AI starts writing community notes for X



On July 2, 2025, X (formerly Twitter) released the 'AI Note Writer API' that can automatically write community notes. Developers can use the API to build AI that writes community notes. As before, only humans can evaluate written community notes.




AI Note Writers
https://communitynotes.x.com/guide/en/api/overview



X's community notes are texts added to posts that may be misleading. Until now, the flow was that 'a person who found a problematic post would write a community note, which would then be made public to the general public after being evaluated by other users.' With the introduction of the new AI Note Writer API, it is possible that community notes written by AI will be made public in the future.

Normally, a community note written by a user is made public only after it has been rated by other users. In this case, the note will not be made public unless both users with opposing views rate it as 'useful.'

Community notes written by AI will be clearly marked as such and will be subject to human evaluation in the same way as community notes written by humans.



Anyone can build an AI to write community notes. The easiest way to do this is to fork the 'Template API Note Writer' below.

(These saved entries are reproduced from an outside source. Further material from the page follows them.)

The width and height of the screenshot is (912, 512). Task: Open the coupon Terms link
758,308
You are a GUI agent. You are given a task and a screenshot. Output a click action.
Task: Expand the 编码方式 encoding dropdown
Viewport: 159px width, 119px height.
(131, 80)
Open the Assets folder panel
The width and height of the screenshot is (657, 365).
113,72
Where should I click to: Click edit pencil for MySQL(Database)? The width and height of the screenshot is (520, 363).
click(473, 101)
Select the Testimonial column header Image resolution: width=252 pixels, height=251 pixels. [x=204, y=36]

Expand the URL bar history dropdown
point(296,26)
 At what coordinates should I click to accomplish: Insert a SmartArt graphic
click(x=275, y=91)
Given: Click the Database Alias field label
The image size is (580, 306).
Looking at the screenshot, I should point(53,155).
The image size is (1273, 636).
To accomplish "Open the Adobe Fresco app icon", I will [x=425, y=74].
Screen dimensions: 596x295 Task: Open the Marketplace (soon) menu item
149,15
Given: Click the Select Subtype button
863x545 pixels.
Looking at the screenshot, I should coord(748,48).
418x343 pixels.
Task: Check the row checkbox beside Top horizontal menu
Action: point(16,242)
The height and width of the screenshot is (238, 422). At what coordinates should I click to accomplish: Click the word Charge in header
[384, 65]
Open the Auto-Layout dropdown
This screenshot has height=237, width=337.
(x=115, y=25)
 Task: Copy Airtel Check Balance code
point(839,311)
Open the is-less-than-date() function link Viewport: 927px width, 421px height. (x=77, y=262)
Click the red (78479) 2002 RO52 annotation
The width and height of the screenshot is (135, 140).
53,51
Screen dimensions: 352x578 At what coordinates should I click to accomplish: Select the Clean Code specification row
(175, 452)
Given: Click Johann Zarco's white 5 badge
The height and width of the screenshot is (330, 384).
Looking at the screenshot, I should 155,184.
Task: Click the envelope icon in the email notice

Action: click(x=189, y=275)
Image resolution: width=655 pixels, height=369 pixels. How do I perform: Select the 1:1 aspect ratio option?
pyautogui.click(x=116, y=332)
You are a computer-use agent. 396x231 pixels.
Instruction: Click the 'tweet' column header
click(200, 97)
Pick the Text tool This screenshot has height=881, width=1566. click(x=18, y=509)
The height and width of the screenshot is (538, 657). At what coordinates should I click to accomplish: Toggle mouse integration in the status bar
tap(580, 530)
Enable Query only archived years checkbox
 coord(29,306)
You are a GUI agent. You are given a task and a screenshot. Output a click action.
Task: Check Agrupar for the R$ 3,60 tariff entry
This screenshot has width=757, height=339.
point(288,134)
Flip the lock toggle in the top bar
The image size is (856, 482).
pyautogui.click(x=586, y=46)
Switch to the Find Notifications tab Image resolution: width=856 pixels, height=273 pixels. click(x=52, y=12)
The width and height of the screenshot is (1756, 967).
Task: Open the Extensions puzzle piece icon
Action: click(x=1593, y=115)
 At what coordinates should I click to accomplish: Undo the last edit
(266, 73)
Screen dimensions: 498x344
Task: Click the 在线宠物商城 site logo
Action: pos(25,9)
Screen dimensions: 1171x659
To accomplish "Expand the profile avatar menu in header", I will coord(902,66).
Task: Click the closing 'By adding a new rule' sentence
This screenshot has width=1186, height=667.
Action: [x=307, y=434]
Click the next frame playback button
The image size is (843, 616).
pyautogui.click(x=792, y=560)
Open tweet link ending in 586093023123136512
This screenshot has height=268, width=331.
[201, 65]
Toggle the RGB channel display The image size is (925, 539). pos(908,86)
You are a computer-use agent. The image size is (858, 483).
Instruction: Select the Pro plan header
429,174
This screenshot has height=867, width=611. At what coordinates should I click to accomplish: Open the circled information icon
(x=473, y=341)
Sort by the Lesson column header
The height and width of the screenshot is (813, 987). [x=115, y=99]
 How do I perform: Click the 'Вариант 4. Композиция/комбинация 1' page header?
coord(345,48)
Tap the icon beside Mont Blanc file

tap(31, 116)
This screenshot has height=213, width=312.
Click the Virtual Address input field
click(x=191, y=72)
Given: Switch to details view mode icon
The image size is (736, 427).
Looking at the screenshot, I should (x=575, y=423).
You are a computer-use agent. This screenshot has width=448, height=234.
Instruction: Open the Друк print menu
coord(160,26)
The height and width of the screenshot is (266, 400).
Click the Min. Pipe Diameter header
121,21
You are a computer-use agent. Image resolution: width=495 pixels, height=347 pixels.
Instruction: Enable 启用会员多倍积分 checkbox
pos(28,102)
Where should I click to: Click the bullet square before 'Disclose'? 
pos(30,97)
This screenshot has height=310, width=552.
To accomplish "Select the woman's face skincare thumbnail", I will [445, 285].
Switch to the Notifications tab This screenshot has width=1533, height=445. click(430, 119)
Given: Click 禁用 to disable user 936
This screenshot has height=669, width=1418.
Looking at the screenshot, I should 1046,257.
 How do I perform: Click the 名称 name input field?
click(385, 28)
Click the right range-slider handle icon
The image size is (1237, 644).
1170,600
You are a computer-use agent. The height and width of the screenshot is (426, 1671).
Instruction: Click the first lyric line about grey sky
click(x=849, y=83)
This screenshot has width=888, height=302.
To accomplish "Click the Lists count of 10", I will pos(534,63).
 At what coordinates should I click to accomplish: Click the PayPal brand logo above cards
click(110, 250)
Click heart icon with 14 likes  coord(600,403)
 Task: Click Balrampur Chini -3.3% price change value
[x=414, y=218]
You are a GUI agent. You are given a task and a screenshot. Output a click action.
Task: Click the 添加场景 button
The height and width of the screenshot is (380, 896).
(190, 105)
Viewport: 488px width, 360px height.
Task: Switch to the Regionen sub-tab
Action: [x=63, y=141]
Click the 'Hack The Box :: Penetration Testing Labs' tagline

communitynotes/template-api-note-writer at main · twitter/communitynotes · GitHub

https://github.com/twitter/communitynotes/tree/main/template-api-note-writer

Related papers are published below.

[2506.24118] Scaling Human Judgment in Community Notes with LLMs
https://arxiv.org/abs/2506.24118

The paper states that while having both humans and AI write community notes is expected to increase the number and improve the quality of community notes, it also raises some risks and challenges.

For example, there is the problem of persuasive but inaccurate community notes. Large-scale language models are machines that simply generate natural sentences used by humans, and do not necessarily convey the truth. AI optimized for generating community notes also has the same problem, and even if it generates content that appears correct at first glance and makes many users want to rate it 'useful,' it may not be true.

However, this is also true for community notes written by humans: community notes written, reviewed, and published by humans can often be wrong.

In addition, there are also anticipated risks that people will lose motivation to write community notes, and that inoffensive community notes generated by AI will be more highly regarded, crowding out more expressive human community notes.



X researchers say their goal is to build an ecosystem that helps humans think more critically and understand the world better, which they hope to improve through testing.

'We hope that the AI's Community Notes will be reviewed by humans, and that feedback will be generated so that the AI can learn from and improve,' said Keith Coleman, vice president of X Products. 'We think the combination of AI and humans is very powerful, given that other companies are adopting Community Notes.